> _Set exercise_: Could you pull out the material starting at the line that contains "Given: Click the Dashboards layout icon" and ending at the line that contains "Click the brand catalog tag icon", copying each line without any change and including both of those lines?

> _Data excerpts_:
________

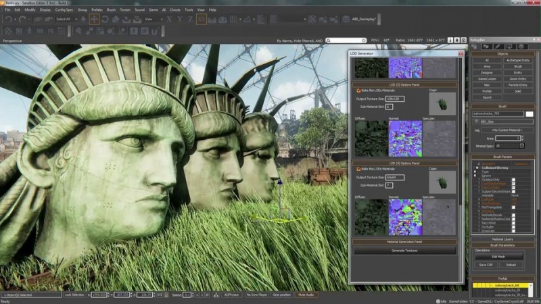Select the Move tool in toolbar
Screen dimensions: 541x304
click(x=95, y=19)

________

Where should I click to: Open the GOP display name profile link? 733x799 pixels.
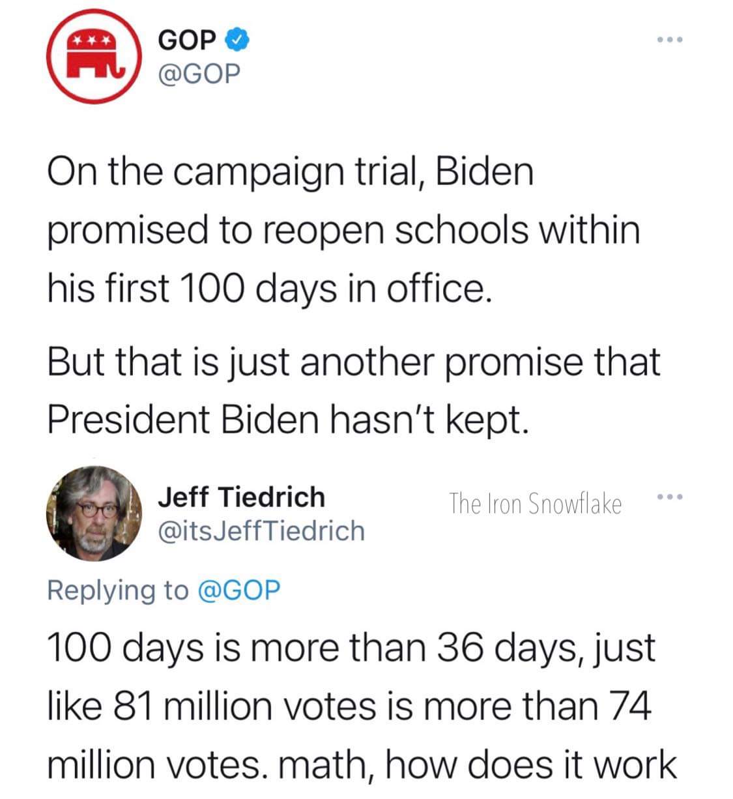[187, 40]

________

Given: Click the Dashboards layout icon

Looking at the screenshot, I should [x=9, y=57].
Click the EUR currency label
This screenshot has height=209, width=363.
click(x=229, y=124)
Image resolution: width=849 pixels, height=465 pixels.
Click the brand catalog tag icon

________

> _Expected answer_:
Given: Click the Dashboards layout icon

Looking at the screenshot, I should [x=9, y=57].
Click the EUR currency label
This screenshot has height=209, width=363.
click(x=229, y=124)
Image resolution: width=849 pixels, height=465 pixels.
Click the brand catalog tag icon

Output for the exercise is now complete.